We’ve become more passive, and the unintended side effect is that we’ve stopped making good things in our own lives. I’ve pulled back quite a bit in my own life, but I still have a ways to go. My advice is to be careful with your boredom; don’t scratch that itch immediately. You never know what creative endeavor might emerge if you force yourself to sit with it for a while.
Honesty is the best policy
I’d like to tell you that I learned this lesson from observing the poor choices in others, but the truth is I learned it from my own foolish teenage decision. Nobody ever thinks they’re going to get caught the first time they lie or try to cover up something. And largely, that’s true. You can get away with a lot on this earth by lying to other people and protecting your own reputation.
The only thing is you’re never guaranteed to get away with it. And when you’re inevitably caught, your reputation will be ruined for a long time. Why not come clean right away? Because it’s way easier to lie than to disappoint someone or take the punishment you deserve.
That’s an obvious answer, but it’s not an excuse.

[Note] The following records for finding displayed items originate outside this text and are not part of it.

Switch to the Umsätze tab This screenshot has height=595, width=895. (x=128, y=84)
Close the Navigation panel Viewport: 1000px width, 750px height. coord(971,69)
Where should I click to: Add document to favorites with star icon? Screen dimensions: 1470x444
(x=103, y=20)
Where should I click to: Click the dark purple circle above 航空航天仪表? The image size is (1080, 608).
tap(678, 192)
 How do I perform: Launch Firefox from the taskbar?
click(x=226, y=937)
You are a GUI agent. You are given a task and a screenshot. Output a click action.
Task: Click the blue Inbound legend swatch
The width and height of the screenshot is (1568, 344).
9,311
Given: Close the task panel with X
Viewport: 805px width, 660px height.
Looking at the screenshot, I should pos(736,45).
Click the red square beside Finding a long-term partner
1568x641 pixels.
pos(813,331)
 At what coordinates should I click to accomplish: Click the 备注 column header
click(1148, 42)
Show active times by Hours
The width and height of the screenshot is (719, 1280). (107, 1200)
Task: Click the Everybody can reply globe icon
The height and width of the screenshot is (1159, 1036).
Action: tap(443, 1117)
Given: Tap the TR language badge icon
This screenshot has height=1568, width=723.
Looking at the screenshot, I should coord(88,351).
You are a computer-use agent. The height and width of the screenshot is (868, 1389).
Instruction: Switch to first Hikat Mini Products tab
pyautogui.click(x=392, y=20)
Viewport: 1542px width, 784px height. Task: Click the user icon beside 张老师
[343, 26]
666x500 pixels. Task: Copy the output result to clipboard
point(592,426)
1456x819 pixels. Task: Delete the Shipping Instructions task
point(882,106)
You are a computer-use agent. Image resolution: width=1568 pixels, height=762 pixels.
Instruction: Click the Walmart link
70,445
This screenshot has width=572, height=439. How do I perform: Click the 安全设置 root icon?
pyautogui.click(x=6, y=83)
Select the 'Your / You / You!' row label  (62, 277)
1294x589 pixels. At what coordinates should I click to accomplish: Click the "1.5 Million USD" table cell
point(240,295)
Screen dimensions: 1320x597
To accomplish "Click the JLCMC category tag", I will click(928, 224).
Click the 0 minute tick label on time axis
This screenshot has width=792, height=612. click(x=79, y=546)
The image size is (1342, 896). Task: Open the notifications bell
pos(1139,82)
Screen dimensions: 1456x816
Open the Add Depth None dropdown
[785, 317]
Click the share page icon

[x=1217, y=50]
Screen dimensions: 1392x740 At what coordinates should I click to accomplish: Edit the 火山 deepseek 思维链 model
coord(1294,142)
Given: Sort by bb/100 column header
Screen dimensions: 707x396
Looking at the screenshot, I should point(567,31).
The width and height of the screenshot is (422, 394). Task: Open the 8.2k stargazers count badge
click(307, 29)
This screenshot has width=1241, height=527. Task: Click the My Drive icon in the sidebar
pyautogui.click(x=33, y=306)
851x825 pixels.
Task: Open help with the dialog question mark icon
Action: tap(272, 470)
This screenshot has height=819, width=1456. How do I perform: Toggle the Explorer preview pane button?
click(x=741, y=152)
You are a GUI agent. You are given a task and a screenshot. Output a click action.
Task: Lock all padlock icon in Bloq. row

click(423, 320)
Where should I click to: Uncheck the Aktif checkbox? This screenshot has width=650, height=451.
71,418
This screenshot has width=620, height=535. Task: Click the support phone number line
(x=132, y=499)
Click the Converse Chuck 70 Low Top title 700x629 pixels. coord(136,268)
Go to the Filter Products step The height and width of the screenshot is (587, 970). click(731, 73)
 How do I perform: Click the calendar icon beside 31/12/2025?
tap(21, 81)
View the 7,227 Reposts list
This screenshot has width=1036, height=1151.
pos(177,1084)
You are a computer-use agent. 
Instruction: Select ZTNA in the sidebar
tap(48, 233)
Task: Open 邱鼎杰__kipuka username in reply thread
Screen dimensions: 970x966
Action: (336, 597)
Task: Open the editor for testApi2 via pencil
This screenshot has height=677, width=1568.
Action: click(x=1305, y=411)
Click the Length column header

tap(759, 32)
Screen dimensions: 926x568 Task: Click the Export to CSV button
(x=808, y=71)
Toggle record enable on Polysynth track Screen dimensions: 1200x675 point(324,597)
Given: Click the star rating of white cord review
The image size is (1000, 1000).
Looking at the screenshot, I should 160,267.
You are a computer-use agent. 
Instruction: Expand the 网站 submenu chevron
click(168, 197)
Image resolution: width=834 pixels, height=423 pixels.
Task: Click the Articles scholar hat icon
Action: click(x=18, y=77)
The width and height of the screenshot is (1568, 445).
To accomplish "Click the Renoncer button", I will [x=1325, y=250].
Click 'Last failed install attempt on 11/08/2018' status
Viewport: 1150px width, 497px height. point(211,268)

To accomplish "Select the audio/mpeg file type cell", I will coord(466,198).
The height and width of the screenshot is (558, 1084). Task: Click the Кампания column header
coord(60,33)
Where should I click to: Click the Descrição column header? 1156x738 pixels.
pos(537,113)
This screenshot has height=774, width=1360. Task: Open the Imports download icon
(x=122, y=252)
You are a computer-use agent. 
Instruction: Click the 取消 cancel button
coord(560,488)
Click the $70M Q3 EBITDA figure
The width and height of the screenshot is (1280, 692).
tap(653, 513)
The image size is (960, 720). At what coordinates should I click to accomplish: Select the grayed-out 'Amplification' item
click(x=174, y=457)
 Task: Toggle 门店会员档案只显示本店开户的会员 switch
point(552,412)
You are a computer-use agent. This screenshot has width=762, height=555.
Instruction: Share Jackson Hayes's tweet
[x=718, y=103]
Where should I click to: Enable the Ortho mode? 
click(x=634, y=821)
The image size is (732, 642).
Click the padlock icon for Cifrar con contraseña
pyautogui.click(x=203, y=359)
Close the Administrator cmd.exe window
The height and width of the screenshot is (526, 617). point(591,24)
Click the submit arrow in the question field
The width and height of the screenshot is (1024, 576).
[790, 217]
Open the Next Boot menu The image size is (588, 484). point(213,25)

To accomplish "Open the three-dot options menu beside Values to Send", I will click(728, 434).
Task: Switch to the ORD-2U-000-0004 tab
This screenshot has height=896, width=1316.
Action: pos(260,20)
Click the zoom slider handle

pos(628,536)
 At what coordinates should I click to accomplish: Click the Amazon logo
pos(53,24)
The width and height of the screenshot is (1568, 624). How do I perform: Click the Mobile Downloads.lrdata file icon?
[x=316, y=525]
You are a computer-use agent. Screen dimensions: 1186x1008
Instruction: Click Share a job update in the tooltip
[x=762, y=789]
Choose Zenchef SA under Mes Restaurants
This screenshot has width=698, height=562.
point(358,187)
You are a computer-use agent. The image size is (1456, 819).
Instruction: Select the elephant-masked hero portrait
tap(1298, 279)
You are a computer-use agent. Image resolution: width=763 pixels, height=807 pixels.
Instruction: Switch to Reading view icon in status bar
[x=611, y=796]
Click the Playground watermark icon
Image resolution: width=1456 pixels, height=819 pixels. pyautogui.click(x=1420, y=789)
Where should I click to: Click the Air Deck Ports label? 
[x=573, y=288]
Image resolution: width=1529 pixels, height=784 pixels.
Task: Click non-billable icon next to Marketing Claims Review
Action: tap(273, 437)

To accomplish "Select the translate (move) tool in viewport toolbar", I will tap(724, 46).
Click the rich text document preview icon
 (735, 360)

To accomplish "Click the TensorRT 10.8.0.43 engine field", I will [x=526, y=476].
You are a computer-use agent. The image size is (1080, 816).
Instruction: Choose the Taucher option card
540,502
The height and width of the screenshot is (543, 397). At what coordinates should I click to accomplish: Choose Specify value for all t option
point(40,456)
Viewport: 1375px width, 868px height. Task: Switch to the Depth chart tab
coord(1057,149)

Those who are caught in their deception are brought low, not because they made a mistake (we all do), but because they are cowards in the face of their mistakes. That’s why I say it’s never too late to come clean. Even if you’ve been lying for a long time, the world will come to respect you for finally coming forward and admitting your guilt.
Too many cooks in the kitchen
We know that many hands make light work, but what about the other side of that problem? Sometimes there are too many hands, and not enough real work to go around.
The intuitive example is already built into the expression itself. If you’ve ever helped out in a busy kitchen, you know there is a point when more help actually becomes a burden because everyone is jockeying for space and trying to find something to do.
The takeaway is this: different problems call for different solutions. If you’re in the brainstorming or idea phase of a project, you want as many people as possible. You need the diversity of opinion and creativity to get things humming. But eventually, you need to scale down the help to a core group of doers. If you keep too many people on, you risk stalling things out in the bureaucratic stage of the process.